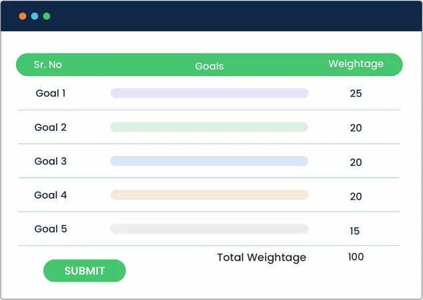Click the blue Goal 3 input bar
The height and width of the screenshot is (300, 423).
pos(209,161)
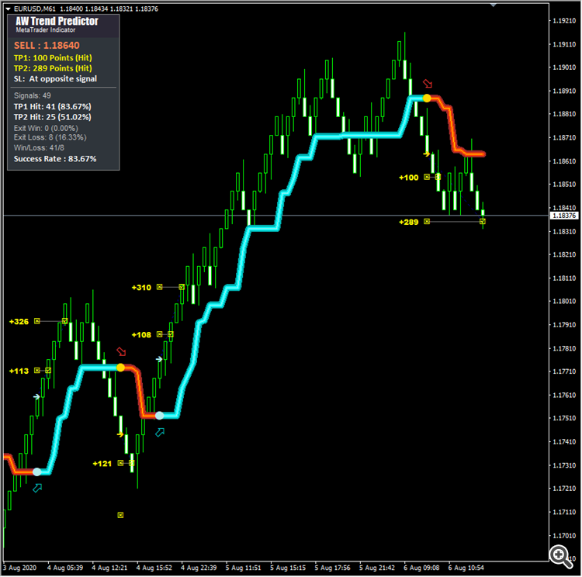This screenshot has height=577, width=582.
Task: Click the teal buy arrow near 4 Aug 15:52
Action: 160,432
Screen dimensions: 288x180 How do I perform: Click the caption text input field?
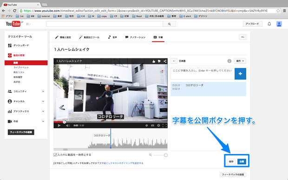pyautogui.click(x=203, y=74)
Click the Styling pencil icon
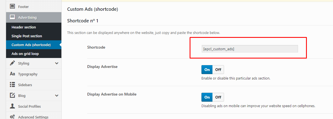 pos(12,63)
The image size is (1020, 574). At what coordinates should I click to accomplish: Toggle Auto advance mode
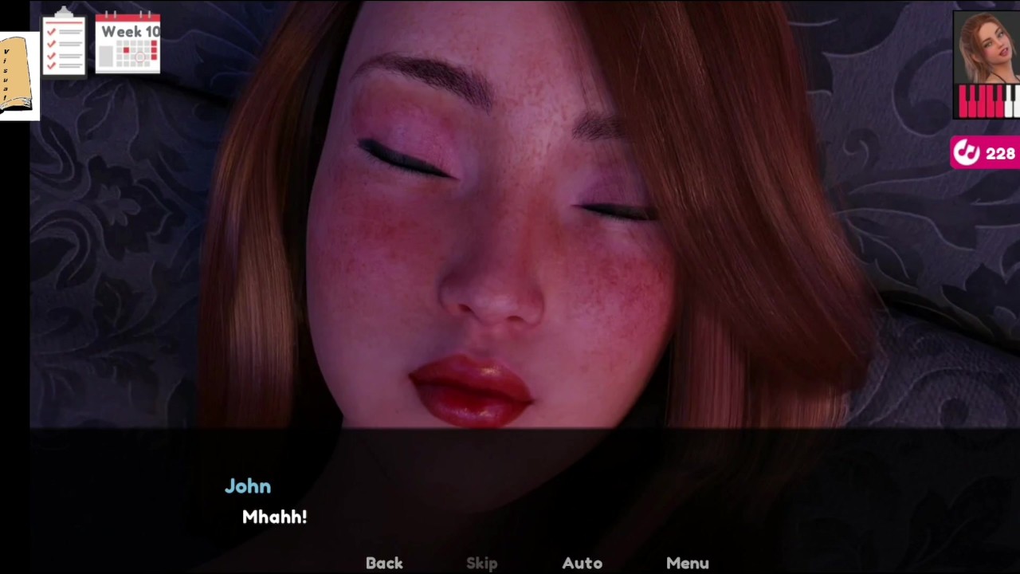pos(583,563)
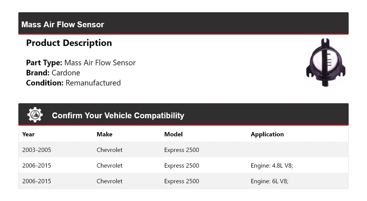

[INSTRUCTIONS TO FOLLOW]: Write out each line exactly, from the one containing "Screen dimensions: 288x180" through the end of the entries, and skip the pictures.

[TASK RESULT]:
Screen dimensions: 288x180 How do I perform: Click the caption text input field?
pyautogui.click(x=203, y=74)
Click the Styling pencil icon
 pos(12,63)
The image size is (1020, 574). At what coordinates should I click to accomplish: Toggle Auto advance mode
pos(583,563)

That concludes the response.